Question put, That this House disagrees with Lords amendment 2.
Lords amendment 2 disagreed to.
Proceedings interrupted (Programme Order, this day).
The Deputy Speaker put forthwith the Questions necessary for the disposal of the business to be concluded at that time (Standing Order No. 83F).
Clause 9
Appointment of commissioners by mayors
Motion made, and Question put, That this House disagrees with Lords amendment 4.—(Miatta Fahnbulleh.)
Lords amendment 4 disagreed to.
After Clause 15
Greater London Authority Act 1999: amendment of Schedule 6
Motion made, and Question put, That this House disagrees with Lords amendment 13.—(Miatta Fahnbulleh.)
Lords amendment 13 disagreed to.
After Clause 37
Brownfield land priority
Motion made, and Question put, That this House disagrees with Lords amendment 26.—(Miatta Fahnbulleh.)
Lords amendment 26 disagreed to.
Clause 59
Local authority governance and executives
Motion made, and Question put, That this House disagrees with Lords amendment 36.—(Miatta Fahnbulleh.)
Lords amendment 36 disagreed to.
After Clause 60
Promotion of parish governance
Motion made, and Question put, That this House disagrees with Lords amendment 37.—(Miatta Fahnbulleh.)
Lords amendment 37 disagreed to.
Government amendment (a) made in lieu of Lords amendment 37.
After Clause 63
Agent of change: integration of new development with existing businesses and facilities
Motion made, and Question put, That this House disagrees with Lords amendment 41.—(Miatta Fahnbulleh.)
Lords amendment 41 disagreed to.
Lords amendments 85 to 87 disagreed to.
Lords amendments 89 to 91 disagreed to.
Lords amendment 94 disagreed to.
Lords amendment 97 disagreed to.
Schedule 1
Establishment, expansion and functions of combined authorities and CCAs
Motion made, and Question put, That this House disagrees with Lords amendment 98.—(Miatta Fahnbulleh.)
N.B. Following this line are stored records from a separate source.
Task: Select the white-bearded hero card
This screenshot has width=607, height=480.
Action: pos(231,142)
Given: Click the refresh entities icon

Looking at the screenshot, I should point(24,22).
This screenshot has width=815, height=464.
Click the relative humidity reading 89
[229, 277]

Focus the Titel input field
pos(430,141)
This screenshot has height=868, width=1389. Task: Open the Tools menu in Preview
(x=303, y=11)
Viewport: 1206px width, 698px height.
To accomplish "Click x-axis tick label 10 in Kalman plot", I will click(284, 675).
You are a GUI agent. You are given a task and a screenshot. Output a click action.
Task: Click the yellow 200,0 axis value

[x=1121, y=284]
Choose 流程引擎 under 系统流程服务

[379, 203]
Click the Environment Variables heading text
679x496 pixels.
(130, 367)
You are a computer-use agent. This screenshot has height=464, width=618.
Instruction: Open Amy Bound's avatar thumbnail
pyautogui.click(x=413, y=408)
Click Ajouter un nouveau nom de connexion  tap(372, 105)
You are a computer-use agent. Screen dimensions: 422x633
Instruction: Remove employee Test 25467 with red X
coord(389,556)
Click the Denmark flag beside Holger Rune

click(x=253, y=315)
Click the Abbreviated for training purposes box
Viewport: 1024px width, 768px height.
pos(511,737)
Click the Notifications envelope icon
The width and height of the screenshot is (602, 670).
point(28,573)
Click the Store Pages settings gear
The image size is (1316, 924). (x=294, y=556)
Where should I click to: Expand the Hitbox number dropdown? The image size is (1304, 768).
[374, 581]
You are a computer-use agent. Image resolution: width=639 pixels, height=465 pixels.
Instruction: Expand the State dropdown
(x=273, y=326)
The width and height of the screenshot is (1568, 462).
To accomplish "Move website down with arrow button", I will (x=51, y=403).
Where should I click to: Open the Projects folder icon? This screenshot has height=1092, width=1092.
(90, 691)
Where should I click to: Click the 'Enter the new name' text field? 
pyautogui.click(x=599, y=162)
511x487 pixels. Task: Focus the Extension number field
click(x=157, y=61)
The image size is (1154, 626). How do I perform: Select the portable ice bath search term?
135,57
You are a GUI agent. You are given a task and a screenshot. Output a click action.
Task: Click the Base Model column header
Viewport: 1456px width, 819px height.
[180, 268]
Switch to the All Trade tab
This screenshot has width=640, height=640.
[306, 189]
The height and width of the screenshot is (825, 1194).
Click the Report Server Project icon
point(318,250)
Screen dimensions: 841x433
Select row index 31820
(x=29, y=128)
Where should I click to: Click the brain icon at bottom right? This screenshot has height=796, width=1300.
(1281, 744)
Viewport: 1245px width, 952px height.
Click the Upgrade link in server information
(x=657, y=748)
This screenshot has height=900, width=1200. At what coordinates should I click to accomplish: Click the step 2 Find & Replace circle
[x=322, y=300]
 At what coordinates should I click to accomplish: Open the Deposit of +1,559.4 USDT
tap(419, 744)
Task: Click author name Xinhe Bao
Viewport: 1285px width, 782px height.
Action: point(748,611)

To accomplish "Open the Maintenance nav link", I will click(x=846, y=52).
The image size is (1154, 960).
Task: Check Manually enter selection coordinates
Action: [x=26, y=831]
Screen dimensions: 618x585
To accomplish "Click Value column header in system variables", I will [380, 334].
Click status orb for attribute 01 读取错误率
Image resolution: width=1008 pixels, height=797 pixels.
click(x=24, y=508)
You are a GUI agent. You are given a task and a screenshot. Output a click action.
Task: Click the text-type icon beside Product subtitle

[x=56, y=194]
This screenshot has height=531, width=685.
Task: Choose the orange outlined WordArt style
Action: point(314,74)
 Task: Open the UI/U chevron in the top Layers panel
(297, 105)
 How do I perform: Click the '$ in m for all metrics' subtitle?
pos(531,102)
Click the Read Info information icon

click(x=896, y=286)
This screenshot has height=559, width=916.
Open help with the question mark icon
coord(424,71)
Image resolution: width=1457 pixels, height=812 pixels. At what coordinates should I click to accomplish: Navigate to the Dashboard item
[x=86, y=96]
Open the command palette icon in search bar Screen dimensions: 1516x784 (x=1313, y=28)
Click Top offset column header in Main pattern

Lords amendment 89 disagreed to.
With the leave of the House, we will consider the motions to disagree with Lords amendments 99 to 116 collectively.
Lords amendments 99 to 116 disagreed to.
Lords amendment 120 and 121 disagreed to.
Lords amendment 123 disagreed to.
Lords amendment 155 disagreed to.
Government amendments (a) to (f) to the words so restored to the Bill.
Lords amendments 1, 3, 5 to 12, 14 to 25, 27 to 35, 38 to 40, 42 to 84, 88, 92 and 93, 95 and 96, 117 to 119, 122, 124 to 154, and 156 to 170 agreed to, with Commons financial privileges waived in respect of Lords amendment 39.
Motion made, and Question put forthwith (Standing Order No. 83H(2)), That a Committee be appointed to draw up Reasons to be assigned to the Lords for disagreeing with certain of their amendments.
That Miatta Fahnbulleh, Deirdre Costigan, Laura Kyrke-Smith, Sam Carling, Andrew Cooper, Sir James Cleverly and Zöe Franklin be members of the Committee;
That Miatta Fahnbulleh be the Chair of the Committee;
That three be the quorum of the Committee.
That the Committee do withdraw immediately.—(Christian Wakeford.)
Question agreed to.
Committee to withdraw immediately; reasons to be reported and communicated to the Lords.